Founded over 2,000 years ago, as the capital of the Roman province of Vasates, the town of Bazas later became a bishopric on the pilgrim route to Santiago de Compostela. 
Its magnificent Gothic cathedral was built between the 13th and 17th centuries, and has been restored. 

Particularly striking are the triple Gothic doorway embellished with intricate carvings, both dating from the 13th century. 


The medieval builders used part of the old castle fortifications of earlier times.
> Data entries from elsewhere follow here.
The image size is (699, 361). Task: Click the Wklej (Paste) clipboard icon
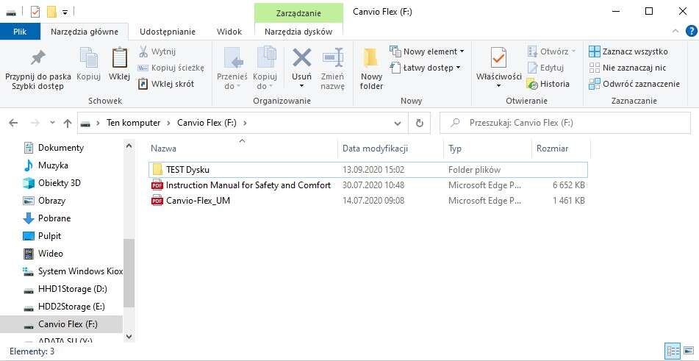(119, 59)
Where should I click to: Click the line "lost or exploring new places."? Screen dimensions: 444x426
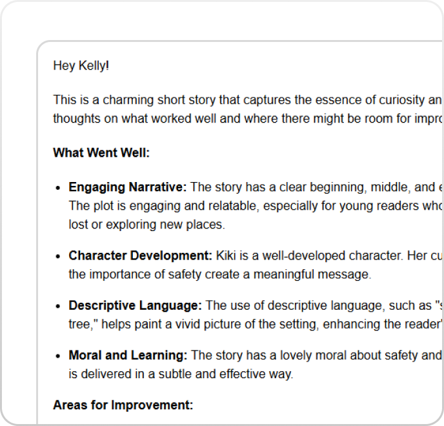(x=146, y=225)
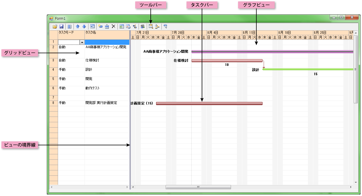The height and width of the screenshot is (196, 362).
Task: Click the horizontal scrollbar below the graph view
Action: 198,187
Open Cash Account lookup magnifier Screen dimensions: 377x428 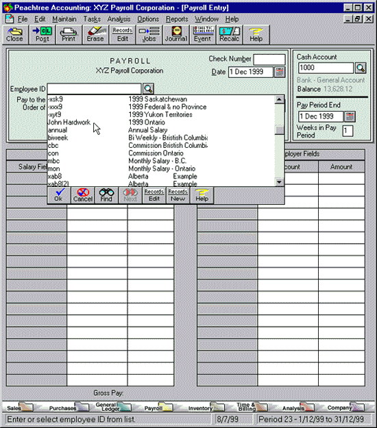(361, 68)
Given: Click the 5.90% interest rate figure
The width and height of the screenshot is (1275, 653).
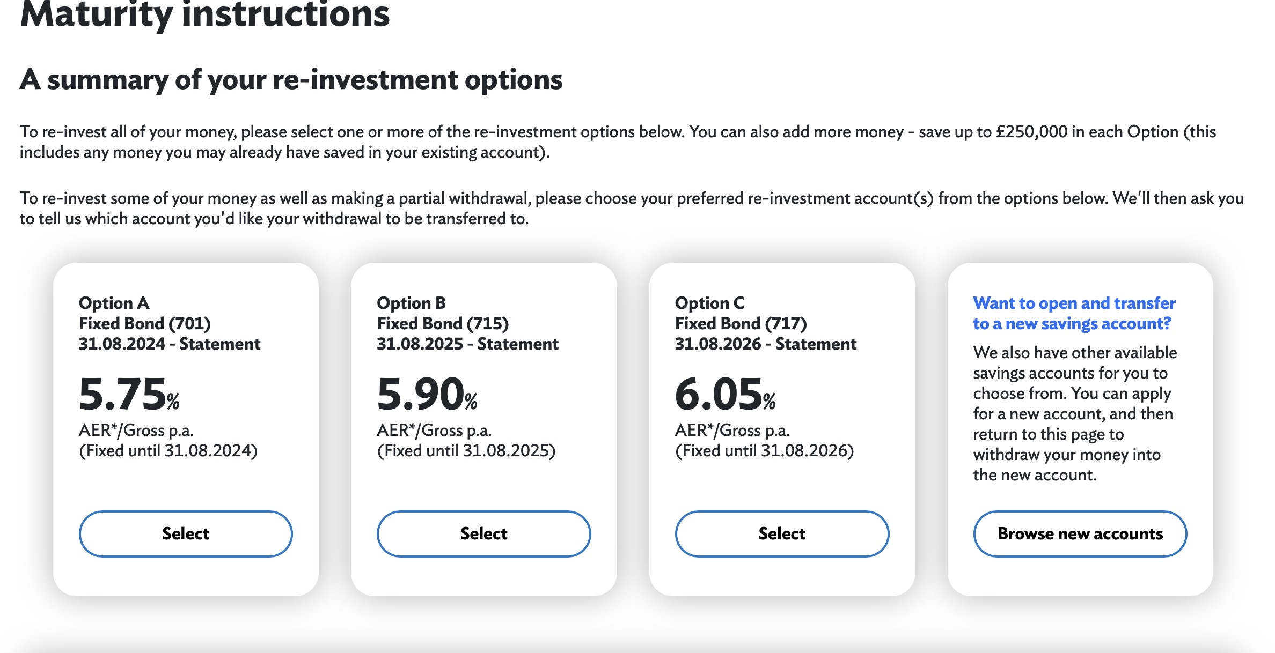Looking at the screenshot, I should click(427, 395).
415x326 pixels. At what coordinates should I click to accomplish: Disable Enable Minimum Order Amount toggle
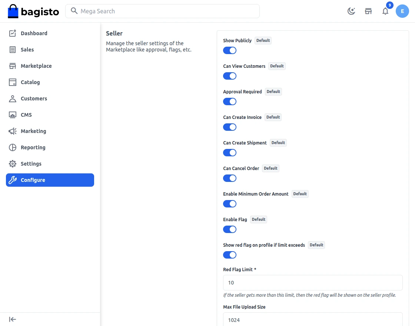tap(230, 204)
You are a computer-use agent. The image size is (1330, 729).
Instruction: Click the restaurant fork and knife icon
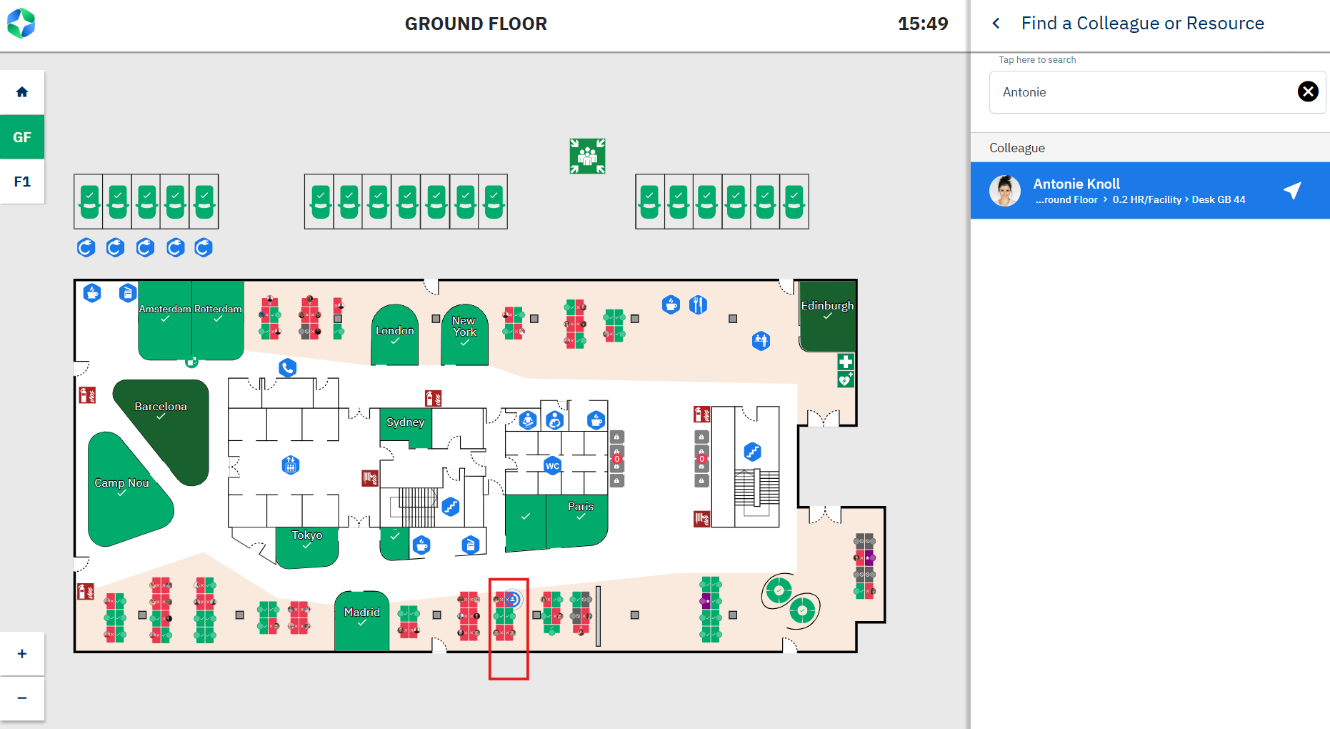698,305
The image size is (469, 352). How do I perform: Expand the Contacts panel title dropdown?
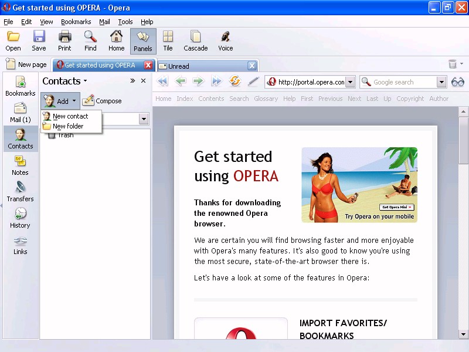(85, 81)
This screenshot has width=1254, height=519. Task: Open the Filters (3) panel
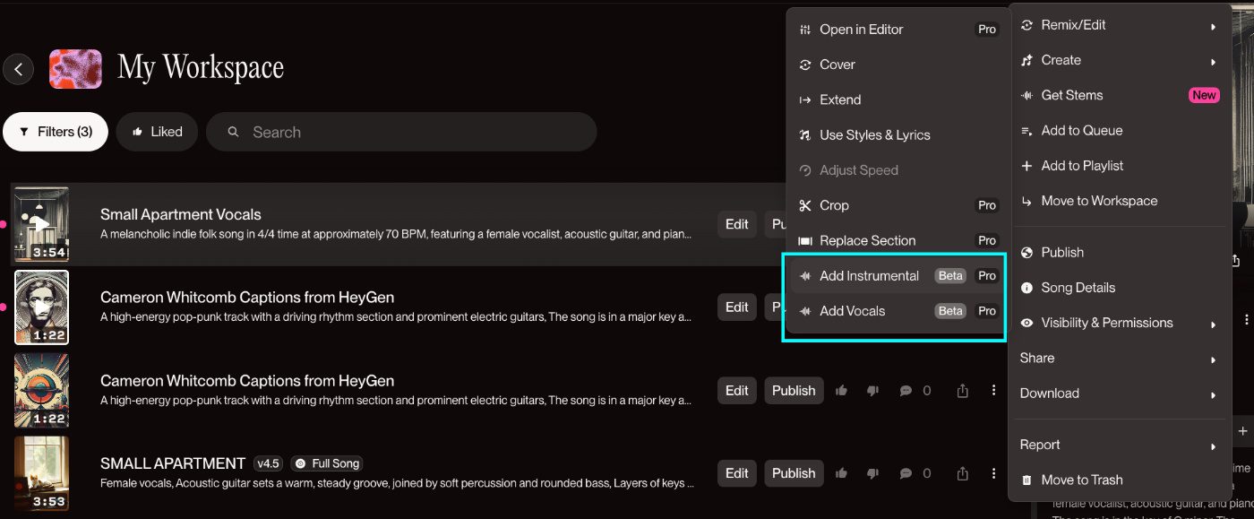click(56, 132)

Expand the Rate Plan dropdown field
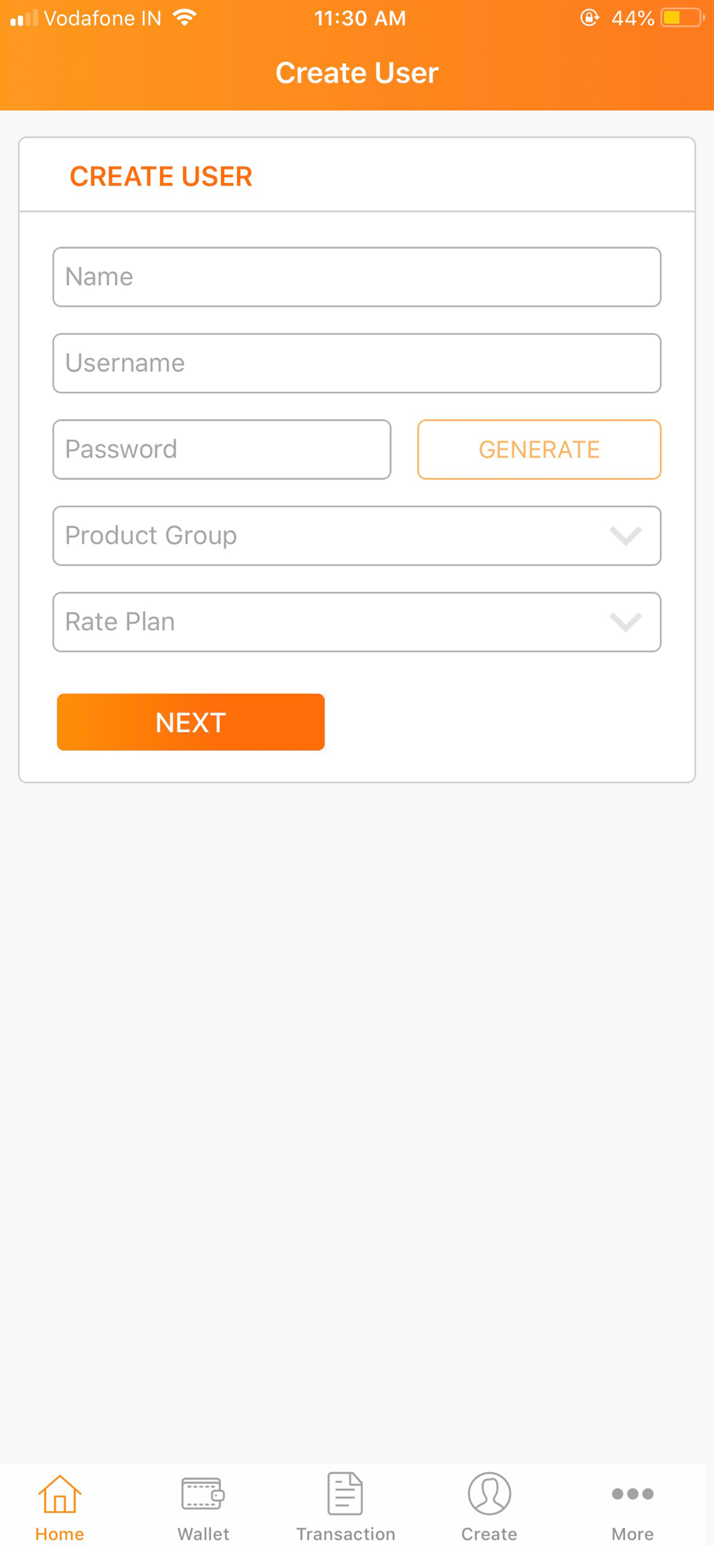pos(357,622)
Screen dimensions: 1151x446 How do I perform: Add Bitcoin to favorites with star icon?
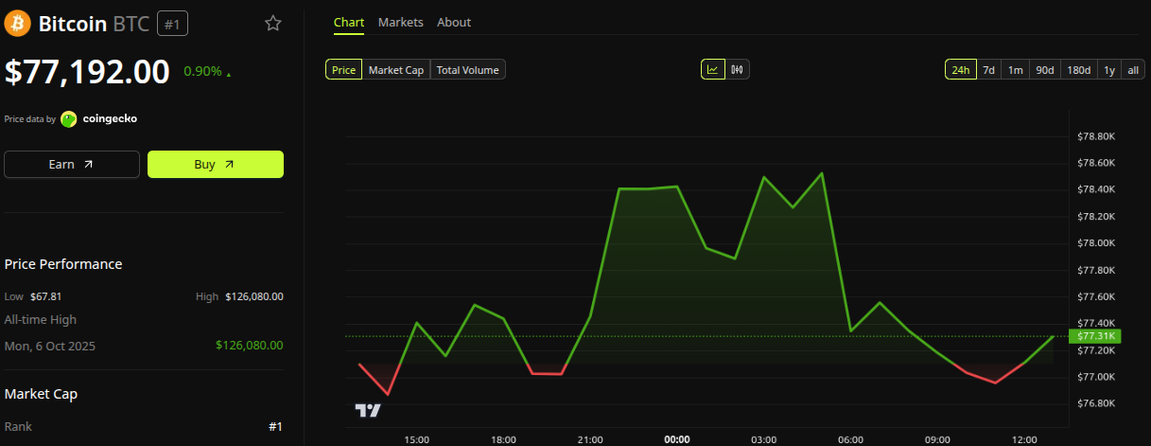[x=273, y=24]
Behind the facade of the cathedral you can see the remains of a corner tower from an existing fortification. 

In front of the cathedral is the gently sloping square on which a colourful market has been held every Saturday since 1492. 

The square is lined with arcaded 16th-and 17th-century houses, which have finely decorated façades.




An area in one of the old buildings was dedicated to a variety of arts: from upholstery to fine arts. 






After spending an afternoon in Bazas we drove further southeast to the town of Houeilles for our overnight stop. 



Monday 8 July 2019

Sauterne

Today we visited the village and area of Sauterne. Some suggest it is one of the quality areas for wine production in the Bordeaux region. 

The Château d’Yquem, a very picturesque château in the centre of the Sauterne region. 
After a  very quiet overnight, having been joined under the trees by two other vans, later this morning we were told that we had actually stopped in the wrong area. The moral of the story is that we were just being French. Gotta love the French!
An early morning walk along the canal took us past two lochs at the same time as a large group barge was passing through. Always interesting to see the lochs work and ponder the reasons for their being here in the first instance. The guests on the barge were some Australians and Americans. 

The barge passing through the loch. The lochs  in France are run by paid employees who zip up and down the canals to work all gates - as opposed to the English model where you usually manage the lochs yourself. 
Late morning we left for The Chateau d’Yquem near the village of Sauterne. 

The 15th century Chäteau d’Yquem. 
The Sauterne district is dotted with prestigious châteaux, the most famous of which is perhaps the Château d’Yquem. Rated premier cru supérieur, the Sauternes produced there, it is said, are some of the finest and most expensive wines in the world. 

The design of the reception area reflects the quality of the wine - Evan to the extent of a gold washroom and toilet. 
Dating from the 15th century, Yquem is also one of the oldest wine estates in the area. Its vineyards cover about 100ha (250 acres). The sémillon and sauvignon grapes are the primary grapes grown here. 
 


The Chateau also has a very fine French garden. Being hot and mid-summer many of the flowering plants were past their best, nevertheless, it was quite spectacular. 




The bees were very active in the masses of lavender. 


We later drove back to Castets-en-Dorthe for a late lunch and the rest of the day. 

Saw our first full field of flowering sunflowers today!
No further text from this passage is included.